Proposed Plan - monum/311-translation GitHub Wiki

Plan

The plan for the GSoC coding period is elucidated below.

WEEK	DATES	TASKS	Links
Week One	June 13th - June 19th	Set up the plan and the Google Collab.	Link
Week Two	June 20th - June 26th	Look at the data and figure out how many pairs would be needed. Figure out which model to use.
Week Three	June 27th - July 3rd	Clean the data - remove unnecessary tokens, tokenise everything, etc.
Week Four	July 4th - July 10th	Train the models
Week Five	July 11th - July 17th	Depending on accuracy, either fine tune model further (augmentation, maybe?). Give results for human evaluation.
Week Six	July 18th - July 24th	Compare the translations with open-source tools available. Get BLEU scores.
Week Seven	July 25th - July 31st	Start working on the other language pair.
Week Eight	August 1st - August 7th	Clean the data, and look at the previous models to see which one works best.
Week Nine	August 8th - August 14th	Train the models and send them for human evaluation.
Week Ten	August 15th - August 22nd	Compute BLEU scores and document the code.
Week Eleven	August 23rd - August 30th	If human evaluation is not up to the mark, add more data either by creating more pairs or by data augmentation.
Week Twelve	August 31st - September 6th	Test again and see if code can be faster.
Week Thirteen	September 7th - September 12th	Complete documentation and support for the project.

Deliverables

Deliverable 1: Trained Model(s) on the custom dataset. Documented, modularised code for the models. (After week 6)

Final Evaluation Objectives: A machine translation model trained on custom data with an accuracy comparable to general translation services. If not better. Well-documented and modular code that can be extended easily later. (End of the project)

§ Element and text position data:
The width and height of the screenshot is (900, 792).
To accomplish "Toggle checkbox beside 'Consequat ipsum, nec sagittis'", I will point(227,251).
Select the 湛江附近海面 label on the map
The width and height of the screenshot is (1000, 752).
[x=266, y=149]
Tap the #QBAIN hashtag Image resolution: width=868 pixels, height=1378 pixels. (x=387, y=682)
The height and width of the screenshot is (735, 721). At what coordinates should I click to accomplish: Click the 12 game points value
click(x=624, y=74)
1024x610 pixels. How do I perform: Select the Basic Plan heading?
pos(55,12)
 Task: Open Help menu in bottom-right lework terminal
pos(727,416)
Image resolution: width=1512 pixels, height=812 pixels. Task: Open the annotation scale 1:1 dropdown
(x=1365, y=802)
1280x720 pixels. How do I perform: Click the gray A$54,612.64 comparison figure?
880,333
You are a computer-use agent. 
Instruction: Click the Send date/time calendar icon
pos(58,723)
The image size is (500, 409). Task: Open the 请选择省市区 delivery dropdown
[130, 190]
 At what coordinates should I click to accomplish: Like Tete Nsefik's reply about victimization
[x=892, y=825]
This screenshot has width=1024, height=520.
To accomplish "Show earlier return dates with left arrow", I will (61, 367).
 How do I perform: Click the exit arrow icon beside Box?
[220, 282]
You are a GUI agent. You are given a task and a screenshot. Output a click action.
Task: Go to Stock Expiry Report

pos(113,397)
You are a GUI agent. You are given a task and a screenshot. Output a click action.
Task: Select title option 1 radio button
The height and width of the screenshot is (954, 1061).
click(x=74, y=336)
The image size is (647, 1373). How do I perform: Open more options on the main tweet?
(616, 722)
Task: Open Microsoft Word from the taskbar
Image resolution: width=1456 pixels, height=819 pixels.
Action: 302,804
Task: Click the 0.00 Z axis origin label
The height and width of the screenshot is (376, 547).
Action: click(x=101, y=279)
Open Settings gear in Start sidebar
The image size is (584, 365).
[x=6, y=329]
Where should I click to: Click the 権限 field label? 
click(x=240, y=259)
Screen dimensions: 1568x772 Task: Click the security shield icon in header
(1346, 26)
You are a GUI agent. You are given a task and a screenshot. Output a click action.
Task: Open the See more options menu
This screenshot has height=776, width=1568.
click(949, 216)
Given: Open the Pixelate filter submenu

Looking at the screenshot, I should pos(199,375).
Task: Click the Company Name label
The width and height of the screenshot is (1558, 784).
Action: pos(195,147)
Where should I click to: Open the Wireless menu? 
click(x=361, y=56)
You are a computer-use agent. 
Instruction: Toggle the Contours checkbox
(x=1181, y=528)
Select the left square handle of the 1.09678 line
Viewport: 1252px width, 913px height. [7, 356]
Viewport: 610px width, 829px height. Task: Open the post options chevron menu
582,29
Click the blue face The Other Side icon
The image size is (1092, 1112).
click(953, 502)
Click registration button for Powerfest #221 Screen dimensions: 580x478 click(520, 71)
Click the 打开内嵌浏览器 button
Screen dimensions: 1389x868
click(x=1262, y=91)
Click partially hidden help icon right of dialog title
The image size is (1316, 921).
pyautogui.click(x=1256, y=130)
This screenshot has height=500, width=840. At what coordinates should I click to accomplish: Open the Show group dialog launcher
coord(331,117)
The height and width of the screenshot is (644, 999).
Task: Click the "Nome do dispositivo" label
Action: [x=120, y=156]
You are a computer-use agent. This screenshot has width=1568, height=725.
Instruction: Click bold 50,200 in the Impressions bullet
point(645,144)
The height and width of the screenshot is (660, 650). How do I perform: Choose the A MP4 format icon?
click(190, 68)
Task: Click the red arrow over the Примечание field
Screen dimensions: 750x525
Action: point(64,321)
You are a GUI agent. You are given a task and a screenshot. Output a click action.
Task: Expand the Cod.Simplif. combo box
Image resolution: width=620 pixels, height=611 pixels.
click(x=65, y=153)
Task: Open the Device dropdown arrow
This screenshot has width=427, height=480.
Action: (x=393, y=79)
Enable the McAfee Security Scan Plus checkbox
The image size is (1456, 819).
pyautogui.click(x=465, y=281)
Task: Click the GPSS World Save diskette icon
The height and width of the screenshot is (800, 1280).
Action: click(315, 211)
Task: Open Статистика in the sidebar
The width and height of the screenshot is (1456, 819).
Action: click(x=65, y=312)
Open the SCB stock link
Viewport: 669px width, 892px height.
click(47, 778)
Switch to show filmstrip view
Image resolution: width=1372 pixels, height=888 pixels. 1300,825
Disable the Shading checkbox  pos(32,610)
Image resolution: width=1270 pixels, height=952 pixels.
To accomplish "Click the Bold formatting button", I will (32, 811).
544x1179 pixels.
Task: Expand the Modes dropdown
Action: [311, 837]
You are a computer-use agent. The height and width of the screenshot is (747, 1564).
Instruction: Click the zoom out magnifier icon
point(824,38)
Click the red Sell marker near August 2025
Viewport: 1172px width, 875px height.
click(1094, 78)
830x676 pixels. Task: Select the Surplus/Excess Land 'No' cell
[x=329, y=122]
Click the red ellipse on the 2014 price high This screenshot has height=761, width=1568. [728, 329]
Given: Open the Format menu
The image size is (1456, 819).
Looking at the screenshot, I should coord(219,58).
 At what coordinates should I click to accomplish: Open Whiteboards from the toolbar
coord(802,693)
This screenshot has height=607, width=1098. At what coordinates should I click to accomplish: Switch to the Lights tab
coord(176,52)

§ Problems and tasks:
1. Edit the GSoC plan between "The plan for" and "one works best.", inclusive, so that "Google Collab" is replaced by "Jupyter notebook".
2. Name every calendar month that appears in the dates of the GSoC plan.

§ Worked answers:
1.
The plan for the GSoC coding period is elucidated below.

WEEK	DATES	TASKS	Links
Week One	June 13th - June 19th	Set up the plan and the Jupyter notebook.	Link
Week Two	June 20th - June 26th	Look at the data and figure out how many pairs would be needed. Figure out which model to use.
Week Three	June 27th - July 3rd	Clean the data - remove unnecessary tokens, tokenise everything, etc.
Week Four	July 4th - July 10th	Train the models
Week Five	July 11th - July 17th	Depending on accuracy, either fine tune model further (augmentation, maybe?). Give results for human evaluation.
Week Six	July 18th - July 24th	Compare the translations with open-source tools available. Get BLEU scores.
Week Seven	July 25th - July 31st	Start working on the other language pair.
Week Eight	August 1st - August 7th	Clean the data, and look at the previous models to see which one works best.

2. June, July, August, September